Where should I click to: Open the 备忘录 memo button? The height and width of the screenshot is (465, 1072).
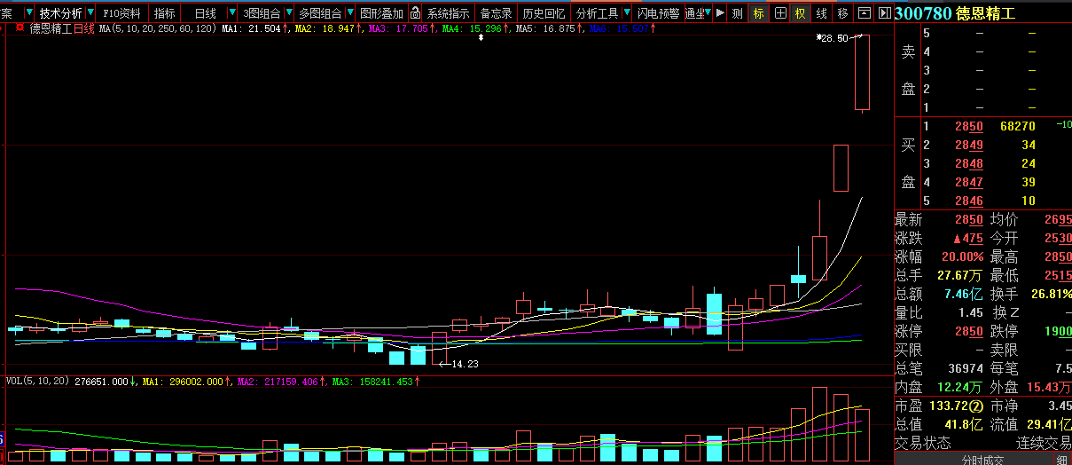click(496, 13)
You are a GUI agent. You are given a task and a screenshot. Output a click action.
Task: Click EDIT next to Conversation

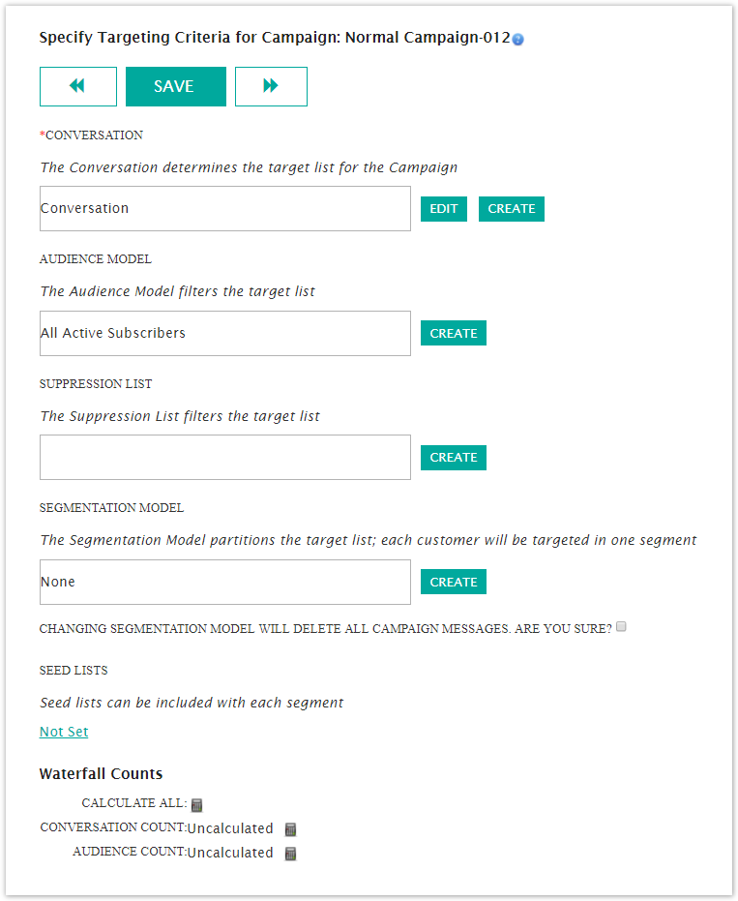pos(444,209)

§ §

## [Required work]
Copy the data word for word. Pictures do not go in the copy.

## [Your solution]
Where should I click to: Open the 备忘录 memo button? The height and width of the screenshot is (465, 1072).
click(496, 13)
You are a GUI agent. You are given a task and a screenshot. Output a click action.
Task: Click EDIT next to Conversation

pos(444,209)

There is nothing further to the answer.